● **OBJECTIVE**: Pull out every line of the data that contains the string "width", matching case exactly.

================================

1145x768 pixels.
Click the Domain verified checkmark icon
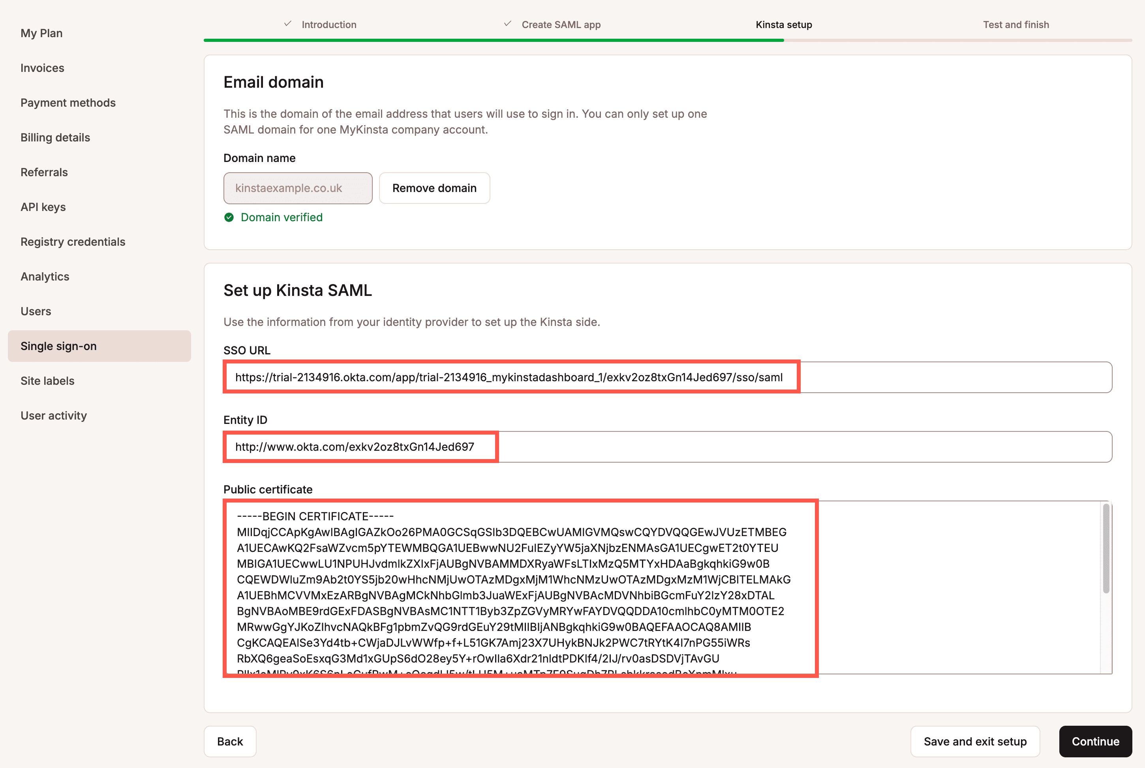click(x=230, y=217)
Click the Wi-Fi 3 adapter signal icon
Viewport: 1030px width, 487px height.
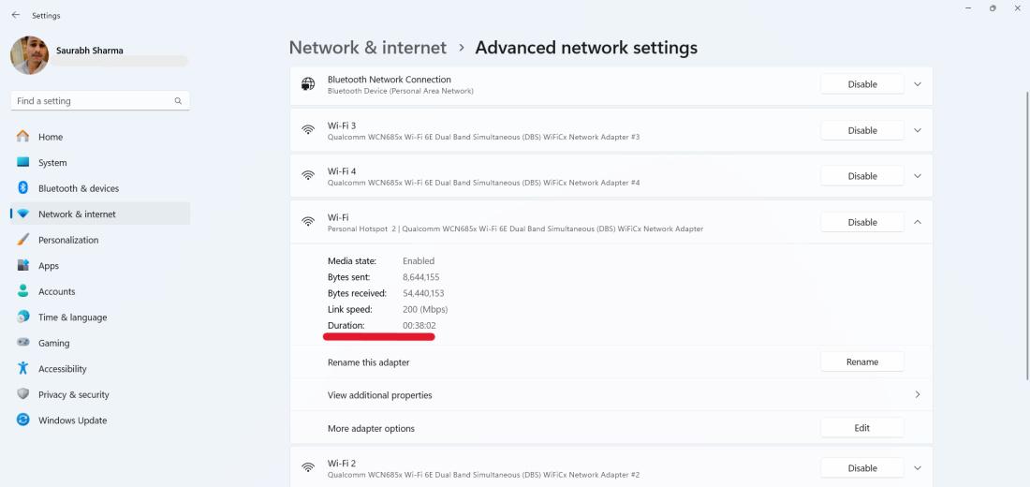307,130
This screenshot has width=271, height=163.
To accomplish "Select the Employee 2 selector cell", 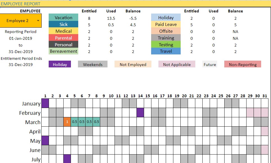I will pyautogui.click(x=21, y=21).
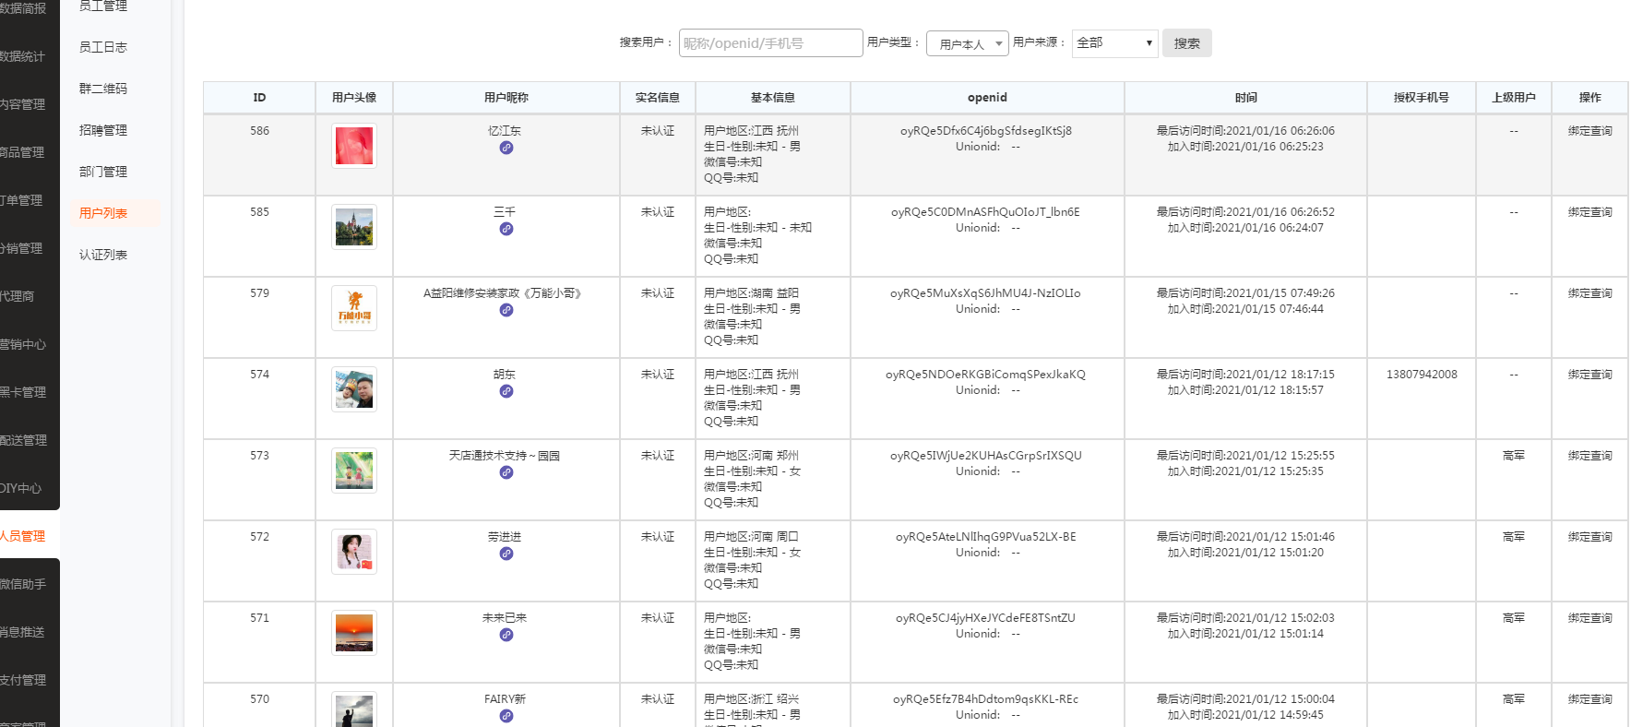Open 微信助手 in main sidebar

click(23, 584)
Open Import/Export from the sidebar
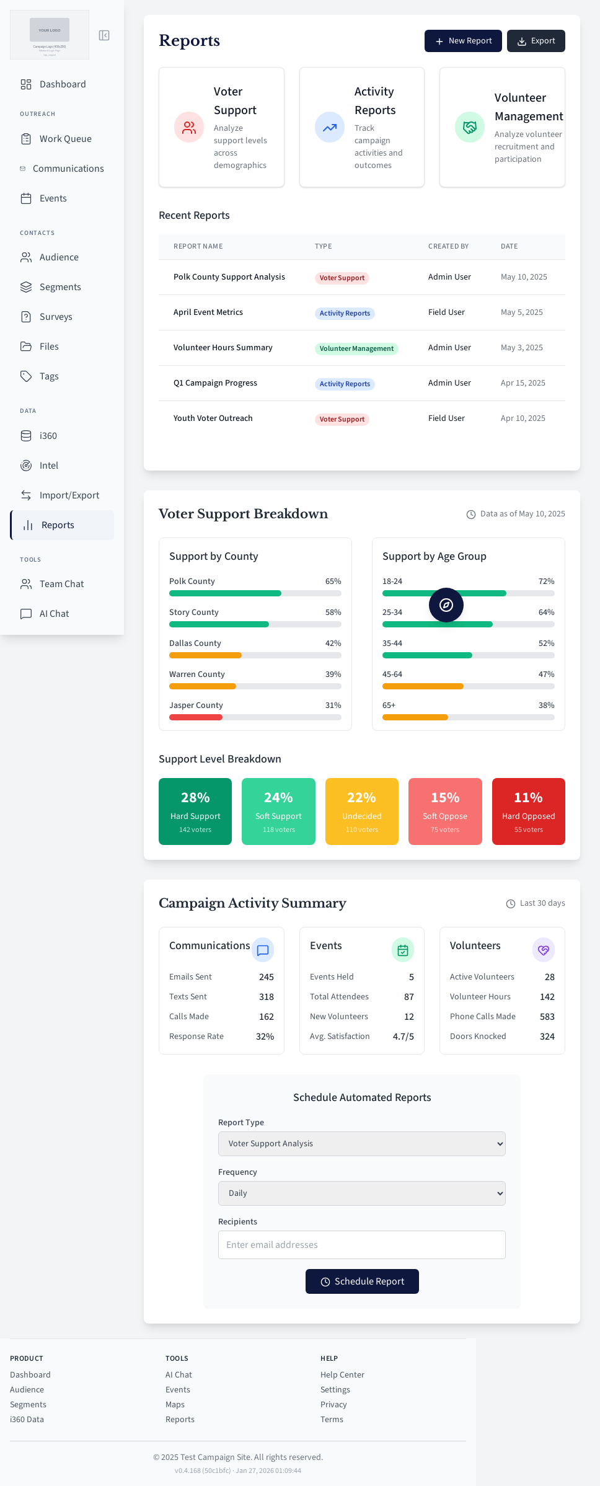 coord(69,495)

================================

● **WRITTEN RESPONSE**:
Viewport: 1030px width, 487px height.
This screenshot has width=271, height=163.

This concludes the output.